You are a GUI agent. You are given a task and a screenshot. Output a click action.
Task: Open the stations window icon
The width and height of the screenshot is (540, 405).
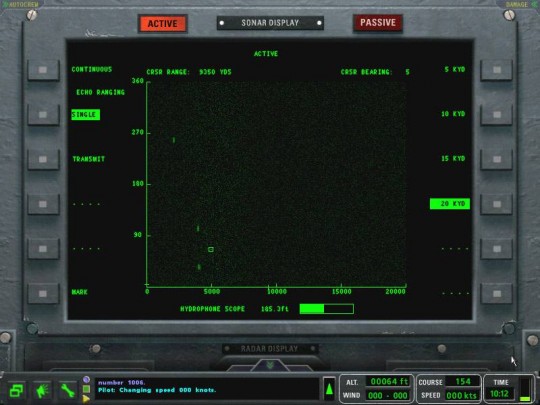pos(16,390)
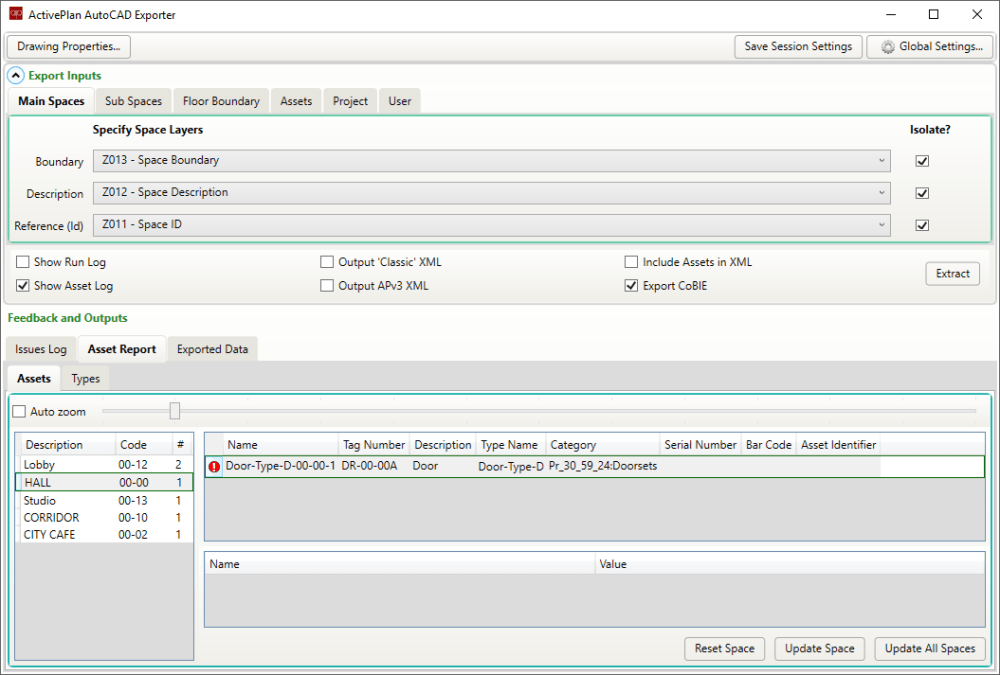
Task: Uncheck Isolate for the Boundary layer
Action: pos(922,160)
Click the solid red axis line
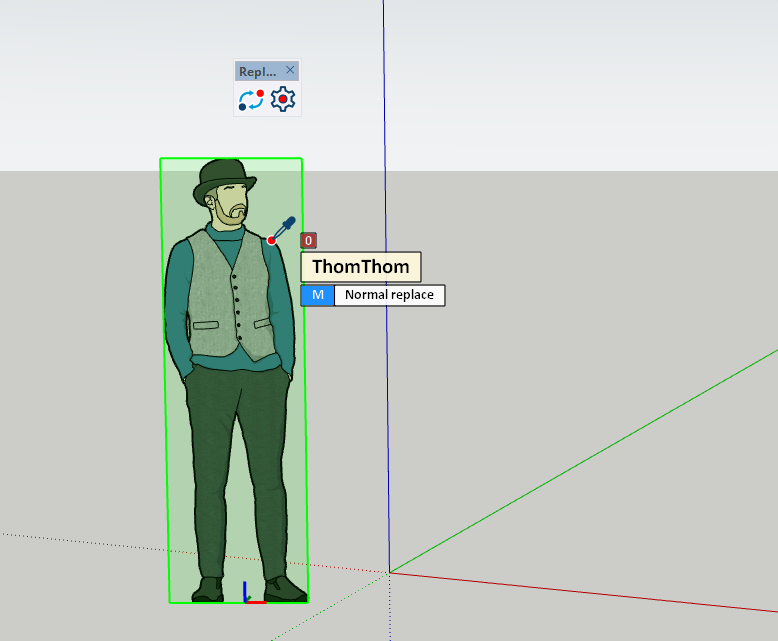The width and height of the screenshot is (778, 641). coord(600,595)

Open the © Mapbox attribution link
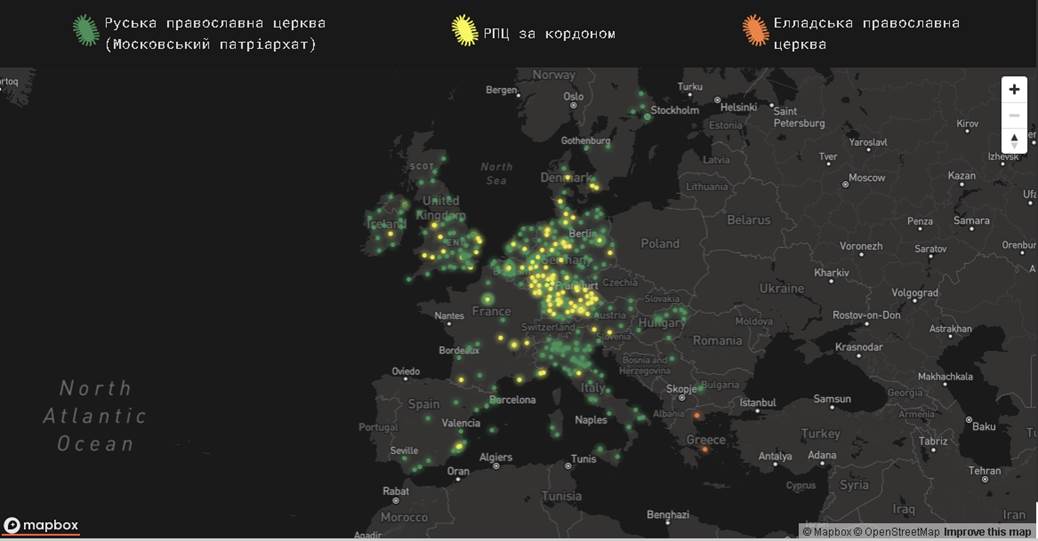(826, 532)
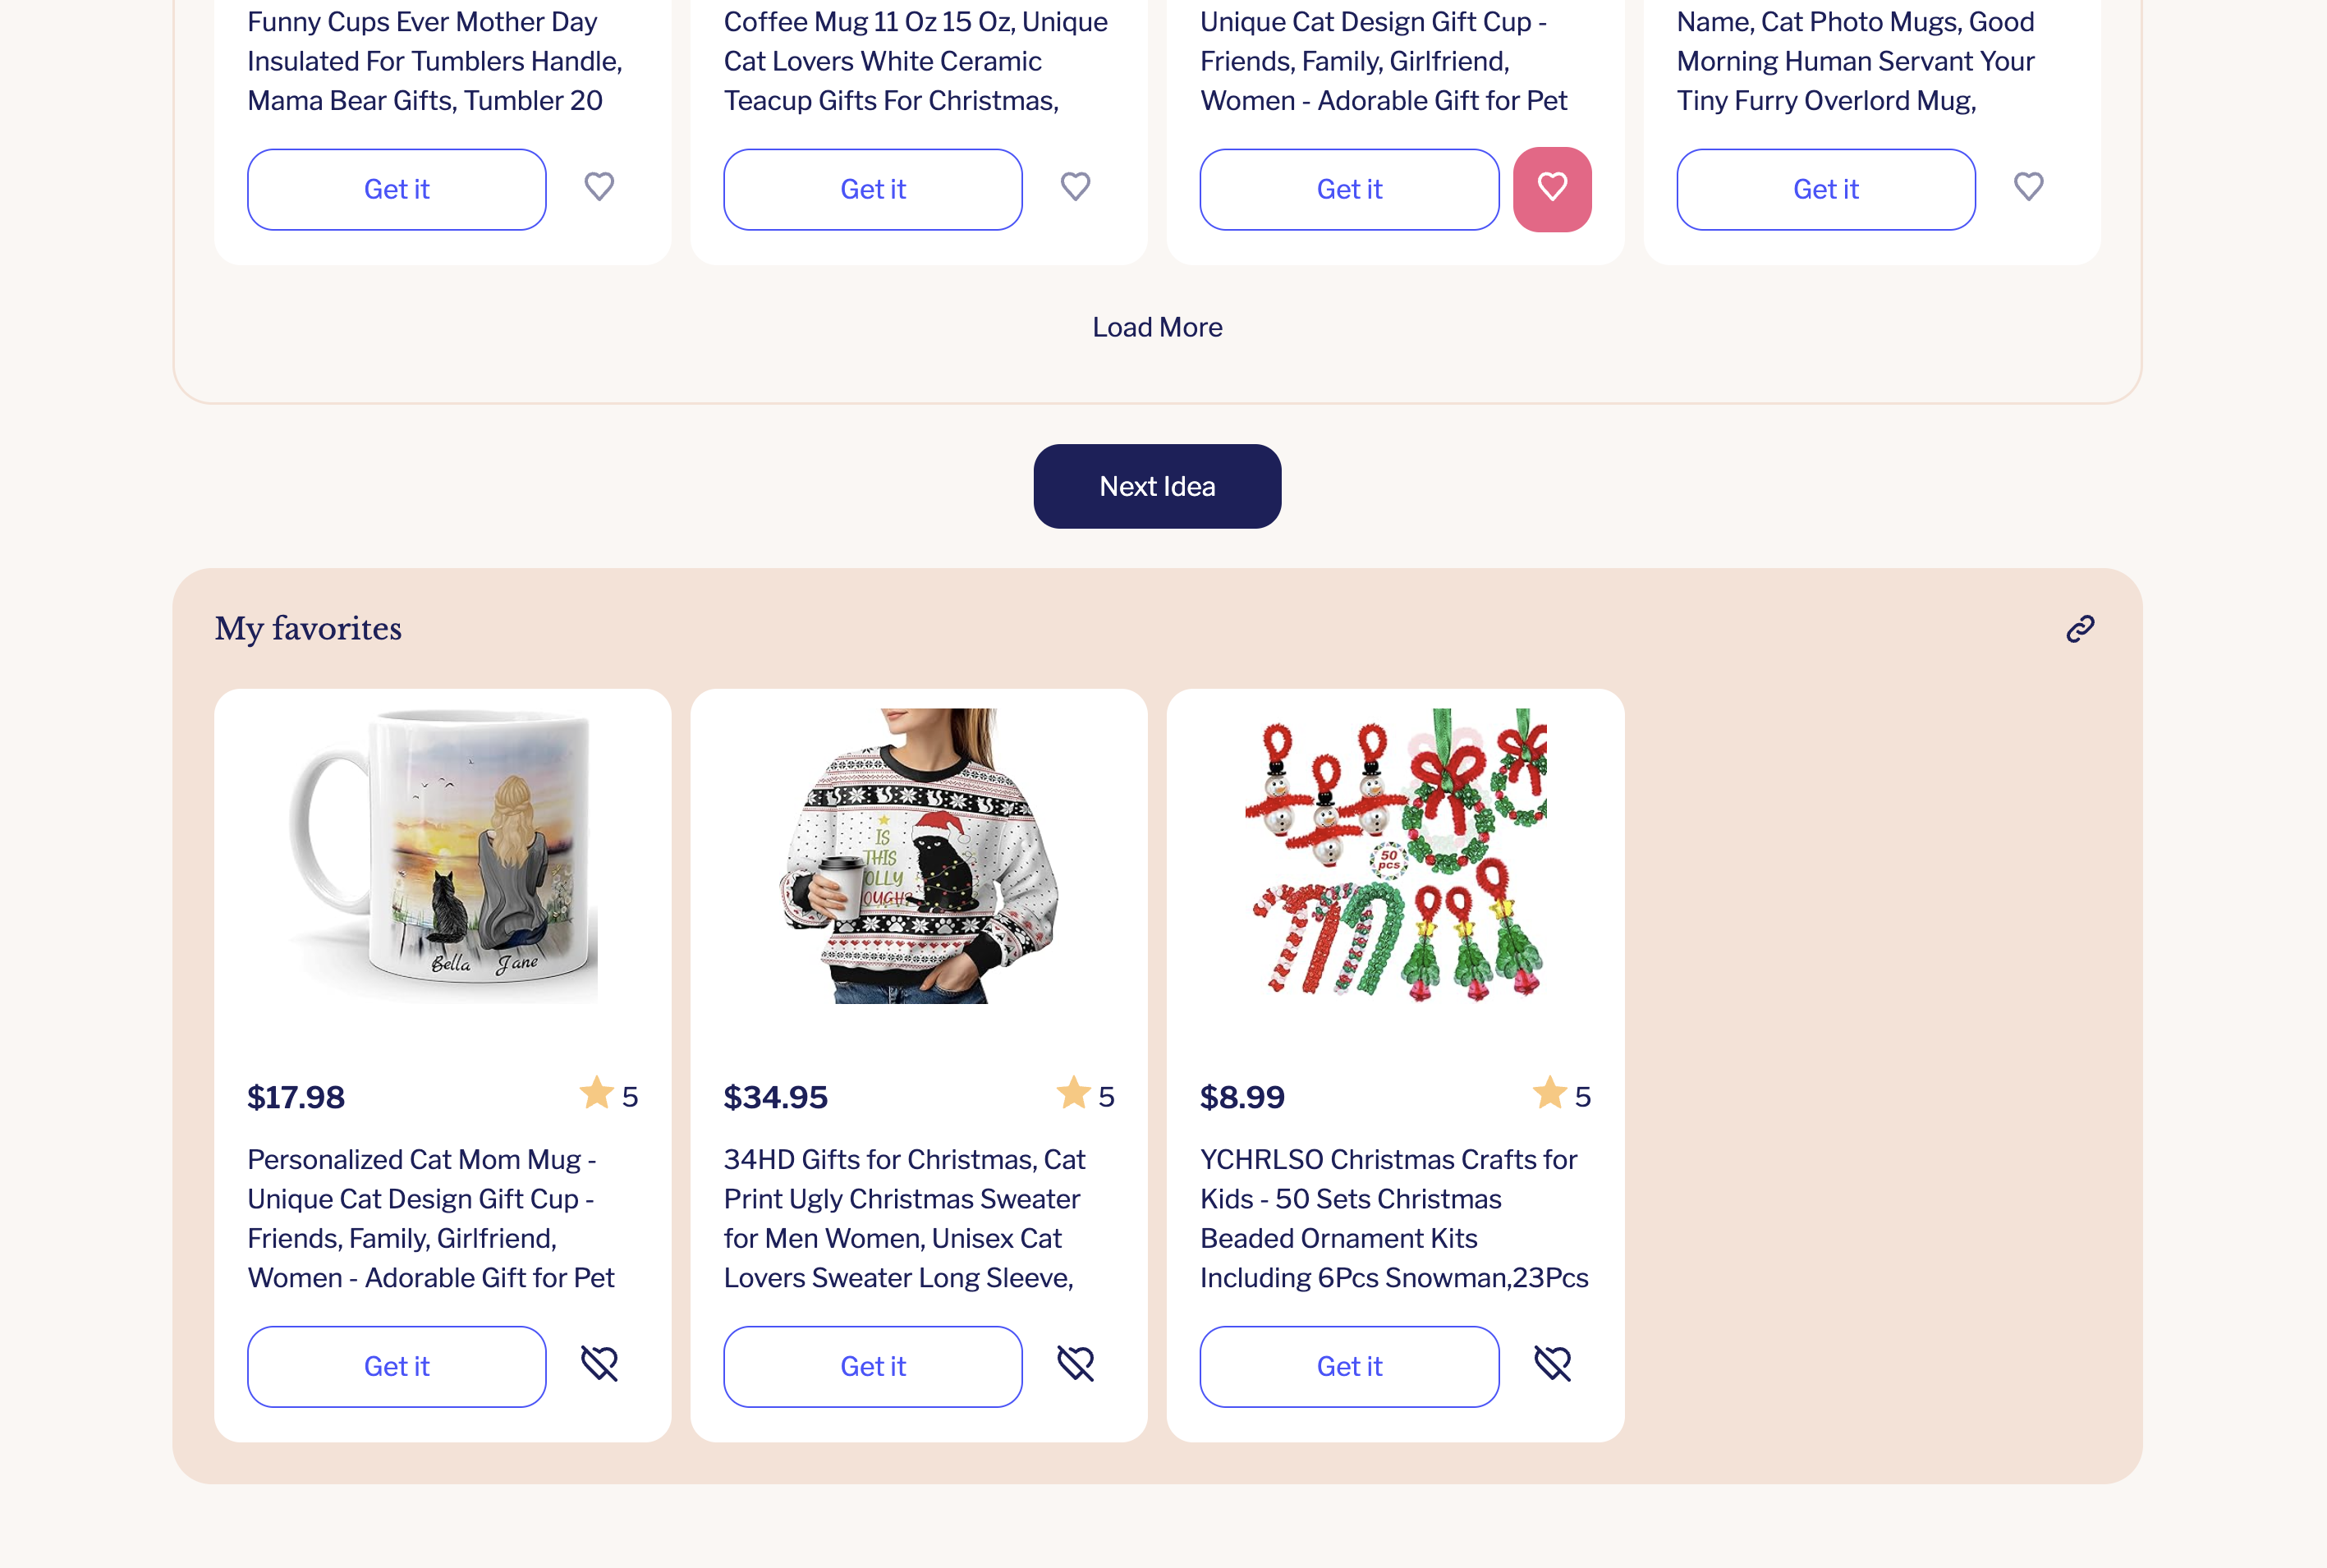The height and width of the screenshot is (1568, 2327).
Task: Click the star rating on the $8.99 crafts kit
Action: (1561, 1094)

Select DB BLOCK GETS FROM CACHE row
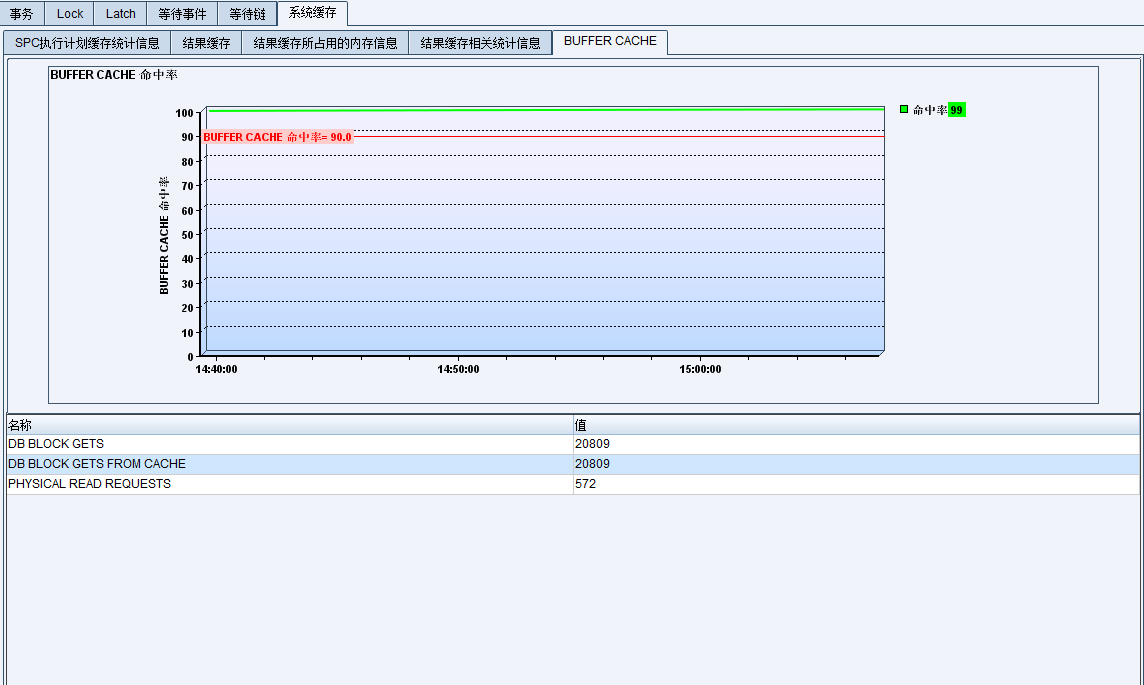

### TASK REQUIREMENTS
Repeat the full listing above without altering a word, and skip the pictures.

### ANSWER TO THE PROBLEM
You are a GUI agent. You are given a task and a screenshot. Output a click action.
Task: Open the stations window icon
The width and height of the screenshot is (540, 405).
pos(16,390)
Task: Uncheck Isolate for the Boundary layer
Action: pos(922,160)
Click the solid red axis line
The width and height of the screenshot is (778, 641). coord(600,595)

Open the © Mapbox attribution link
(826, 532)
The height and width of the screenshot is (1568, 2327).
Task: Click the star rating on the $8.99 crafts kit
Action: (1561, 1094)

Select DB BLOCK GETS FROM CACHE row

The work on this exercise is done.